By Yi Liu
When faced with the opportunity to capture a photographic moment when the subject is facing death, whether to act as a recorder or as a rescuer is a difficult decision. Many upon death photos are controversial and critics question the photographers. However, I would rather believe that at the moment of death, those photographers were simply witnesses. They just take out their camera to capture the brief pivotal moment instinctively. There is no thinking going on at the time. Those death moment photos should be respected.
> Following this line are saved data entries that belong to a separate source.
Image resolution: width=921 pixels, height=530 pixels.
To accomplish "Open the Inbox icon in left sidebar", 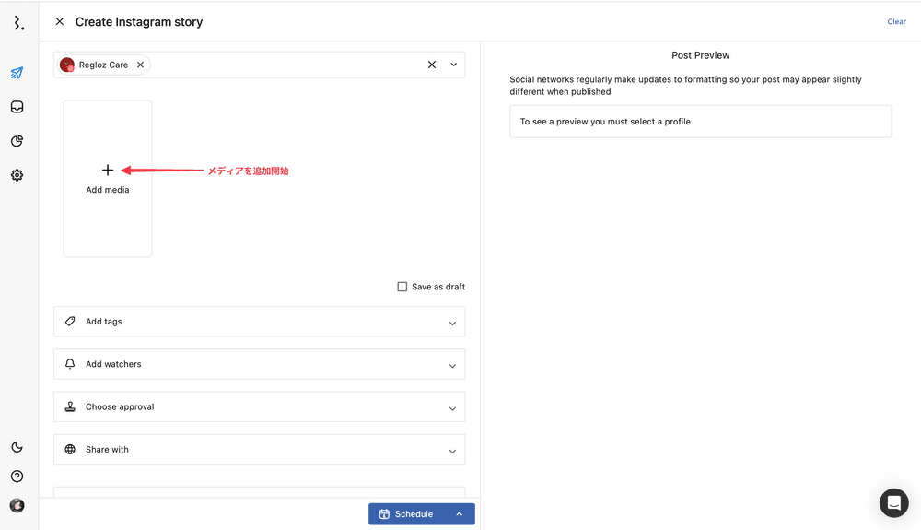I will click(x=17, y=107).
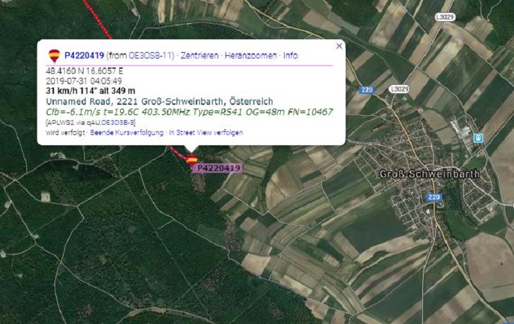Click Zentrieren to center the map
Viewport: 514px width, 324px height.
199,55
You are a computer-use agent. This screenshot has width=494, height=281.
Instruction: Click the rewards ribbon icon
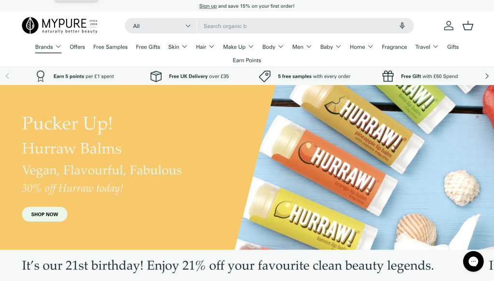(x=41, y=76)
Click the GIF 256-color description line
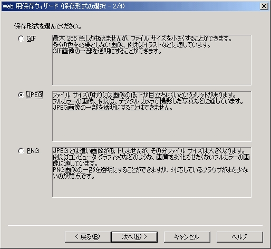The width and height of the screenshot is (271, 249). [142, 39]
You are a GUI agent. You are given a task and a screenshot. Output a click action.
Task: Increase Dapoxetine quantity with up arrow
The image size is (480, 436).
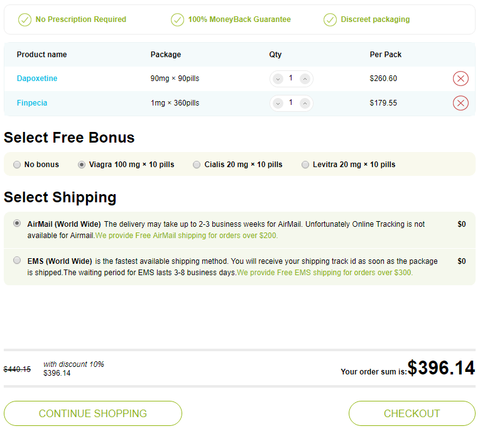305,79
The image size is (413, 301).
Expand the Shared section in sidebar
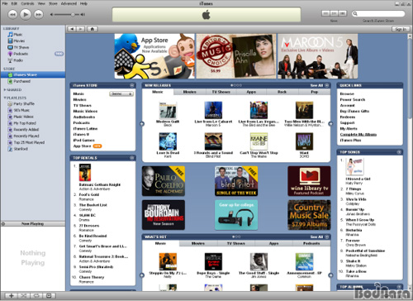(5, 90)
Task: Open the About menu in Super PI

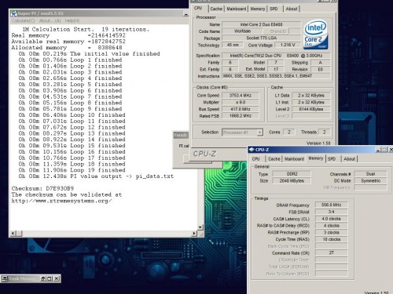Action: pos(50,20)
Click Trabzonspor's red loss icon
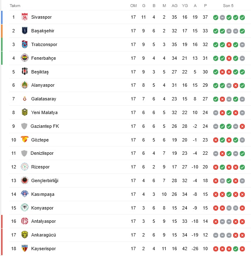Screen dimensions: 251x256 tap(229, 45)
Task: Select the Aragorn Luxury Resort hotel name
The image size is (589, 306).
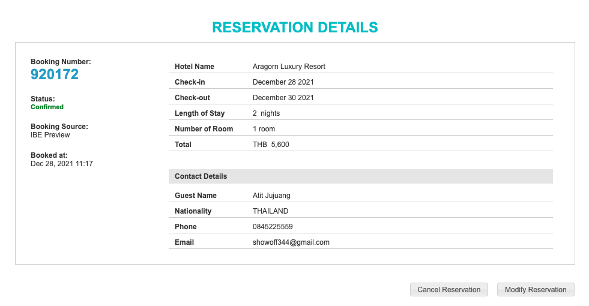Action: [289, 67]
This collage reveals three examples of death moment photographs.
Near Death Photographs
The photographer Kevin Carter’s work The Starving Sudan won the Pulitzer award; however, this photograph touches off a heated debate in the society. “Carter waited in hopes that the vulture would reposition itself near the child, allowing him to better seize the moment, articulate the moment and convey the horror and terror of the moment to the world” (Heynen,3). Some people appreciate this photo, because it was well taken and drew people’s attention on the condition of Sudan people. But the critics argue that he chose to take a photo of a dying kid rather than save her at that time.
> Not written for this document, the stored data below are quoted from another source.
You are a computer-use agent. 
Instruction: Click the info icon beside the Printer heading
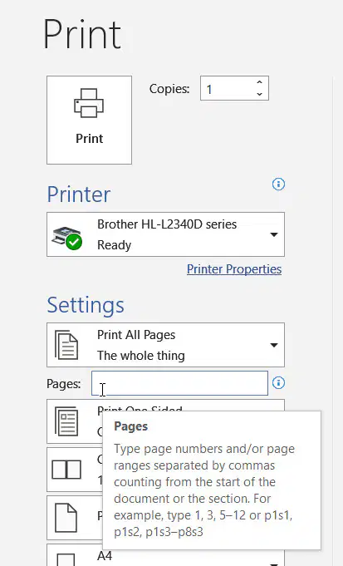click(x=278, y=184)
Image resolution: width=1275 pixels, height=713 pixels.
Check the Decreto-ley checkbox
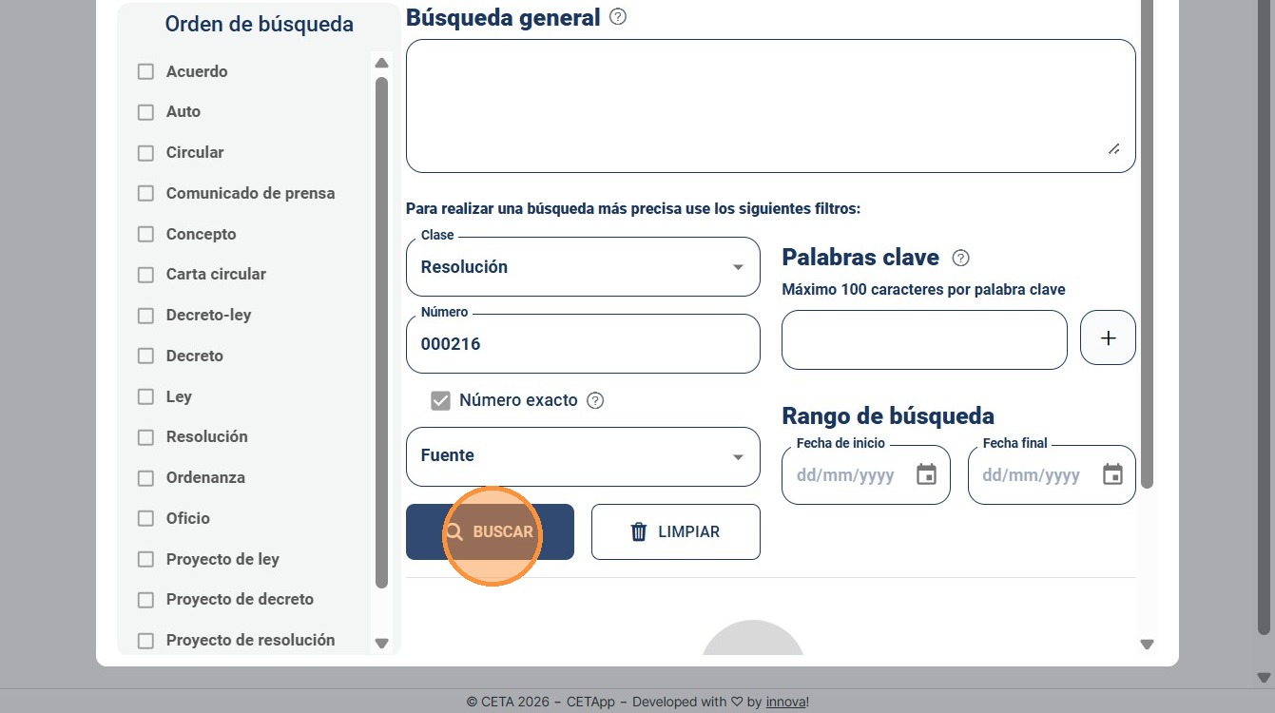coord(145,315)
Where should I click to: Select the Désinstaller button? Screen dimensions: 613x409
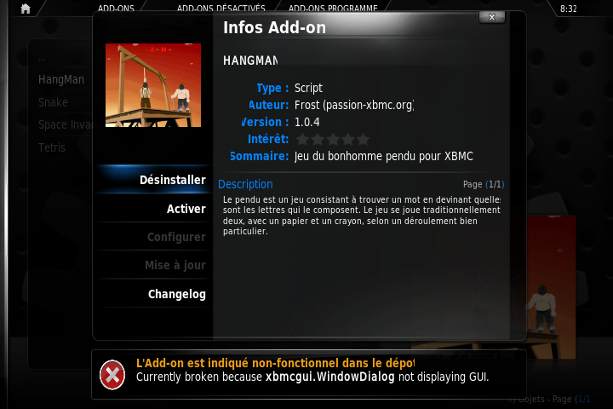click(154, 180)
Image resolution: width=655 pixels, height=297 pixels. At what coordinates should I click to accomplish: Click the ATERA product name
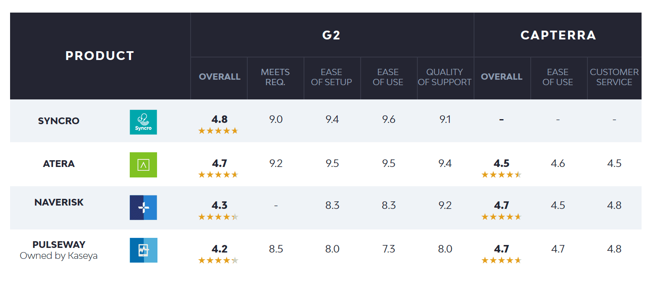click(59, 164)
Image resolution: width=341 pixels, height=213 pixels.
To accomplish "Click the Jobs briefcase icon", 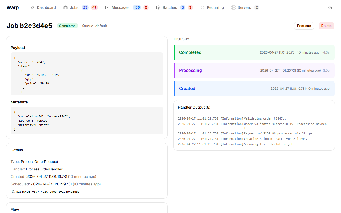I will click(66, 7).
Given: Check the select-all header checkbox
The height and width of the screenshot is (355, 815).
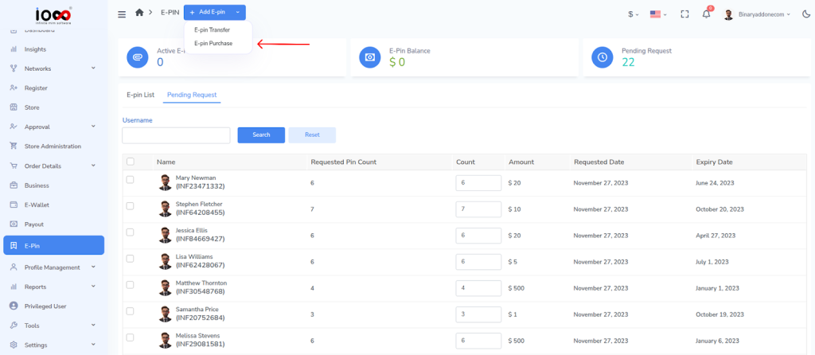Looking at the screenshot, I should click(x=131, y=162).

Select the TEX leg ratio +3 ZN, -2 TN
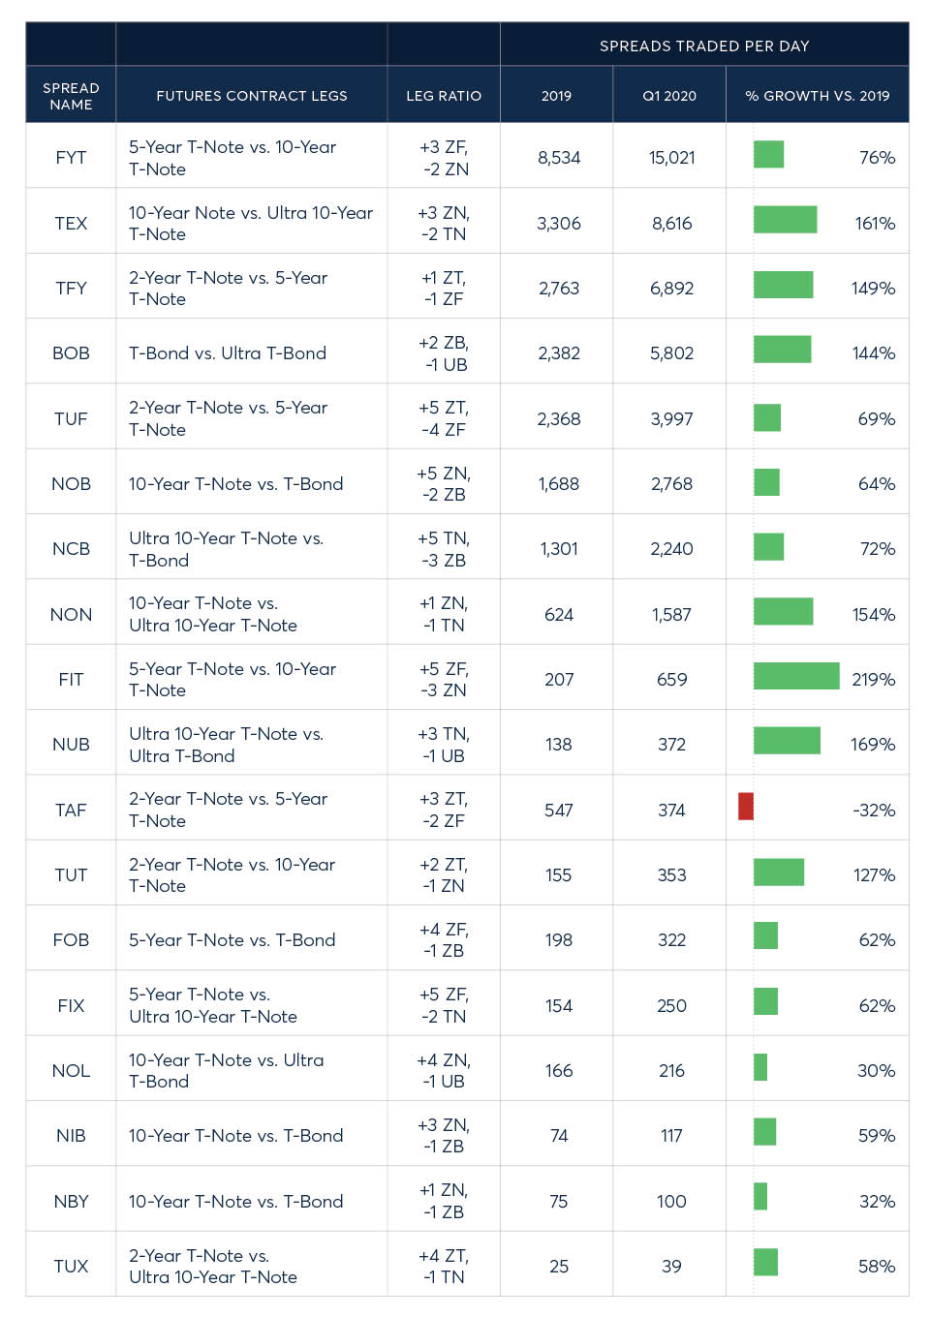pos(444,224)
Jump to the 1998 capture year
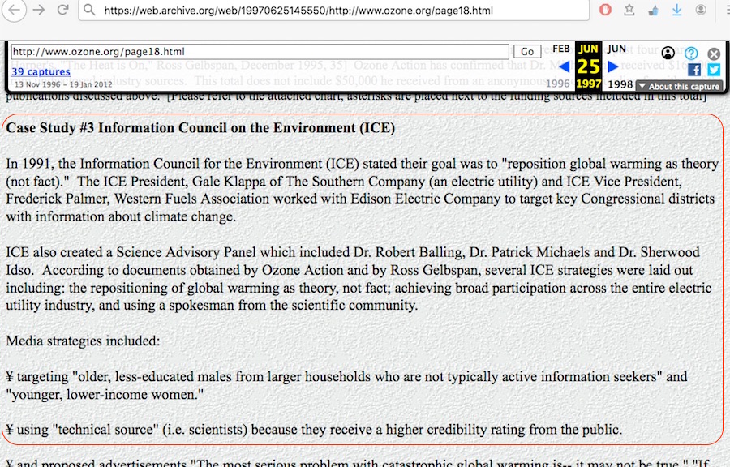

In the top left photo a girl lay dead on the ground. According to the Color Magazine, “Fourteen photographers stood over the body of Fabienne Cherisma, just moments after she had been shot by police on January 19, 2010, in Port-au-Prince, Haiti” (Colors, 1). Many people felt angry with those “cold-blooded” photojournalists. For those people, a body is sacrosanct, so we should show our respect to the body in grief and lament rather than rush to capture the horrific moment with a camera lens.
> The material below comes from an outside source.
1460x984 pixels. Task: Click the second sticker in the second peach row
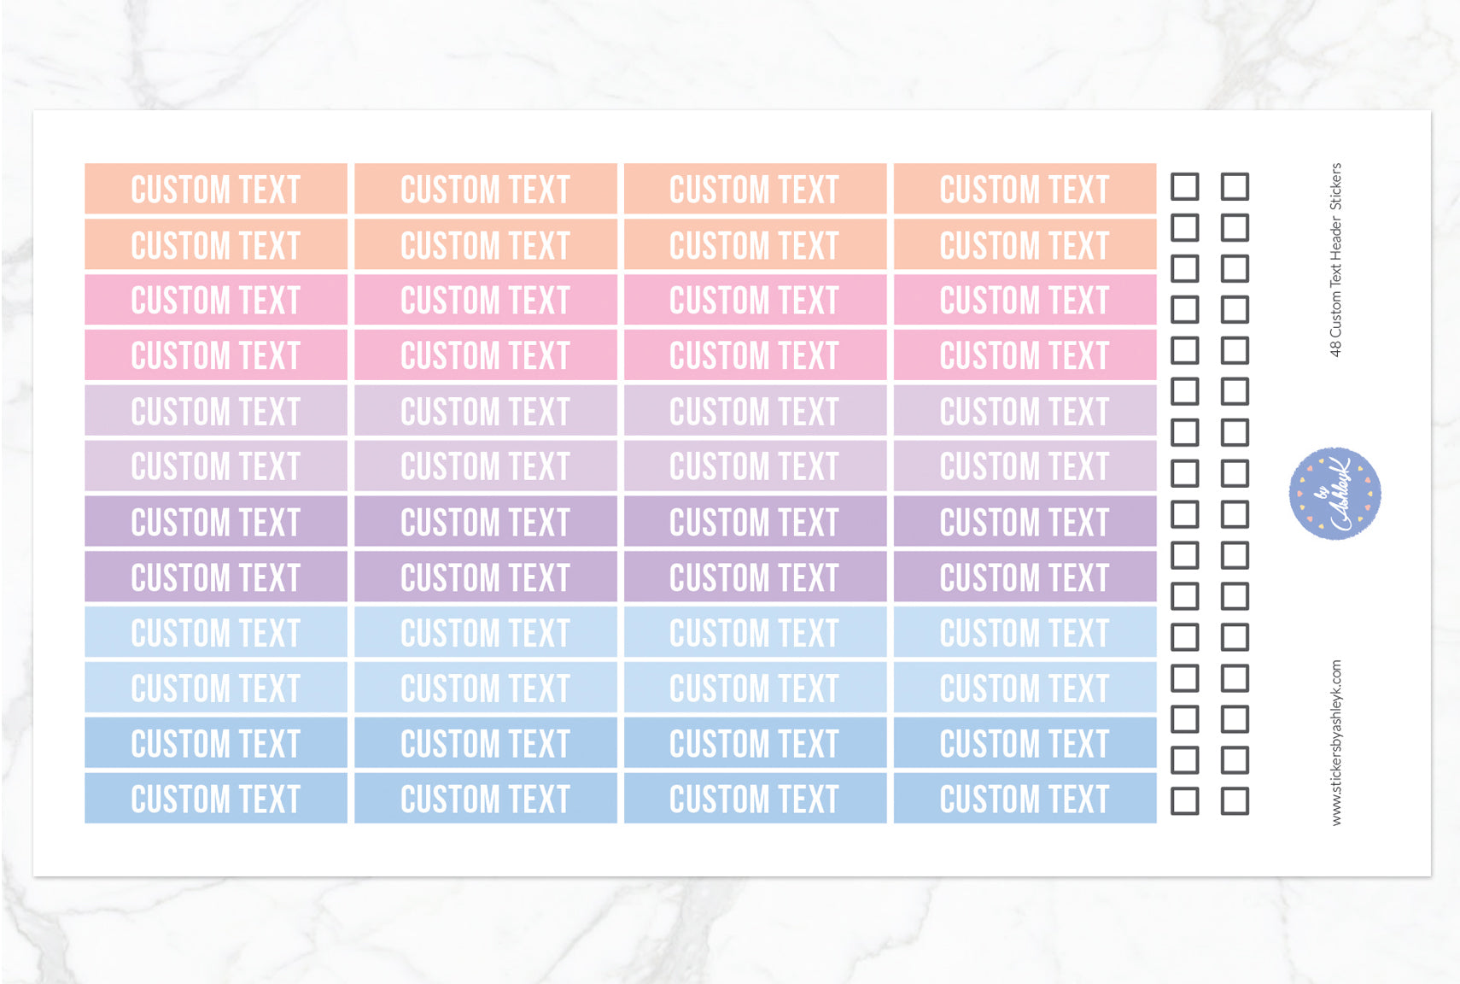[485, 245]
The bottom left photo appeared in a newspaper with the title, “A Picture of Controversy.” A man was pushed on the subway track and a freelance named Abbasi took the picture of his last struggling attempts to climb up the platform and save his own life. Critics have blasted Abbasi for not doing enough to save Han after he was pushed off a subway platform.
These photos above share a common feature, as all of them are about the moment of death. Different actions of those photographers, either taking a photo of that critical moment or saving the character first, caused different reactions from public critics. How can we judge the different reactions? If we want to figure out which is right and which is wrong, we must decide which comes first: the photographer’s professional interests or ethic responsibility to society? According to Heynen, photographers and journalists should never put themselves into the situations they are covering according to their professional requirements. They should be only witnesses and recorders. Furthermore, at that critical moment, time is so limited to think about how to react.
As for the critical voices, Sean Thomas Dougherty has an in-depth analysis in Killing the Messenger, “Carter’s photo begs the viewer to act. Why then was it met with such public critique as unethical? Because it worked. People felt horror, empathy, and angry but without the ability to act, without the necessary political apparatus to do something. So many turned, as in ancient Greece, and attacked the messenger” (610). This analysis apply to many critics’ consciousness. The Sudanese girl and Haitian girl pictured are both striking to the outside world. When they see those overwhelming pictures they feel guilty and ashamed of their incompetence to help. In order to comfort themselves, they turned to blame the photographers who present the pictures to them.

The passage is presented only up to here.